Decyzję o opuszczeniu tzw. inicjatywy zbożowej, dotyczącej transportu żywności z ukraińskich portów, rosyjskie ministerstwo obrony ogłosiło w sobotę. Moskwa ogłosiła, że wychodzi z umowy zbożowej w związku z rzekomym „atakiem terrorystycznym na okręty Floty Czarnomorskiej i statki cywilne, które biorą udział w zabezpieczeniu korytarza zbożowego”. O przeprowadzenie „ataku” oskarżono stronę ukraińską, której – według rosyjskich zarzutów – mieli rzekomo pomagać „brytyjscy specjaliści”.

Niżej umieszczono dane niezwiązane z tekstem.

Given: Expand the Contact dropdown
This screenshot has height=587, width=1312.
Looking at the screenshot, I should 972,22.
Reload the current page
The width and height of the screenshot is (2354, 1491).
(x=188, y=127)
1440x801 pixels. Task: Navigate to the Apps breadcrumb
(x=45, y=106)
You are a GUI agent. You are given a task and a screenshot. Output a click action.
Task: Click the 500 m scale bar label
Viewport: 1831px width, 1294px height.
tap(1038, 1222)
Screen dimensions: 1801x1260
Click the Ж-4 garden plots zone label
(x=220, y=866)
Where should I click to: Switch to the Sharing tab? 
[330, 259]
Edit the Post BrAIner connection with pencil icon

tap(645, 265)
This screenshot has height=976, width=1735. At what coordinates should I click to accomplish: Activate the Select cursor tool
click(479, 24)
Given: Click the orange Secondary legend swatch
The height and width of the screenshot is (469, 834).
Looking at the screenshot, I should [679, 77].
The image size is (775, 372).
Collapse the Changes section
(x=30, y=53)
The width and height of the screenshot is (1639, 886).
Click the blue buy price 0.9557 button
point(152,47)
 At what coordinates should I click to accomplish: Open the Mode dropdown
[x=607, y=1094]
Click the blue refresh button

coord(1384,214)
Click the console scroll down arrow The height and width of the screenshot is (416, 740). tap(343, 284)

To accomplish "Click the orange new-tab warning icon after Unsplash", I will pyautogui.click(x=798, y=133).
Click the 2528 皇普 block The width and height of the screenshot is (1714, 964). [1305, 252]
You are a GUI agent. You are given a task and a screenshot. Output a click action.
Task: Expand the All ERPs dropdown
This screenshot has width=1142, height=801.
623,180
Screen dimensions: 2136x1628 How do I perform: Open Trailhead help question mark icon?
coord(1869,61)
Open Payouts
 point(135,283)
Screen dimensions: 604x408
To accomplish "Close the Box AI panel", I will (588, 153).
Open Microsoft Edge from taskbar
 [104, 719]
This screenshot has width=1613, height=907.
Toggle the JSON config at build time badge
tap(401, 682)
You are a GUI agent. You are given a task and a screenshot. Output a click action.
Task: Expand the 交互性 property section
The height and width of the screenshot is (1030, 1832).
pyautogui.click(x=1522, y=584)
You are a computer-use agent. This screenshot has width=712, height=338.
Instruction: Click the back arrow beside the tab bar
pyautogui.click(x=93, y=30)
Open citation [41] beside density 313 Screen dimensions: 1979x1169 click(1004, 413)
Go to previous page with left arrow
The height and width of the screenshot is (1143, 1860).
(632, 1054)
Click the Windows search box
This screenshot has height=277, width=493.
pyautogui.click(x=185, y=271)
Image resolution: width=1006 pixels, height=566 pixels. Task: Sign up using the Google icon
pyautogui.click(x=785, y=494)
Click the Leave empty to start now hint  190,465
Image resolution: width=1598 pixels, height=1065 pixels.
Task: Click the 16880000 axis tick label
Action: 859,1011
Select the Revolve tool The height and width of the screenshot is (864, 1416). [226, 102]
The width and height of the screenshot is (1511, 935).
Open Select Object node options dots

Sytuację tę skomentował ambasador Ukrainy w Polsce.
„Blokowanie przez Rosję inicjatywy zbożowej na Morzu Czarnym ma na celu zaostrzenie kryzysu żywnościowego w krajach Afryki i Azji, doprowadzenie do destabilizacji społecznej i politycznej, a zatem do nowych fal masowych migracji głodowej – w szczególności do Turcji i krajów Unii Europejskiej. Świat powinien zmusić Rosję do wznowienia korytarza zbożowego, aby zapobiec destabilizacji i niekontrolowanej migracji” – oświadczył ambasador.
Jak podkreślił, obecnie 176 statków z ponad dwoma milionami ton żywności na pokładzie stoi zablokowane przez Rosję w kolejce na morzu. Ambasador zaznaczył, że statki te zmierzały do takich krajów jak Algieria, Egipt, Jemen, Wietnam, Bangladesz i inne. Zauważył, że 2 mln ton żywności wystarcza dla ponad 7 mln konsumentów.
„Formowanie się tej kolejki rozpoczęło się już we wrześniu i dlatego właśnie jeszcze we wrześniu Rosja podjęła decyzję o zablokowaniu morskiego eksportu żywności z Ukrainy. Więc Rosja kłamie podając pretekst ataków w Sewastopolu za przyczynę jej wycofania się z inicjatywy zbożowej na Morzu Czarnym” – wskazał Zwarycz.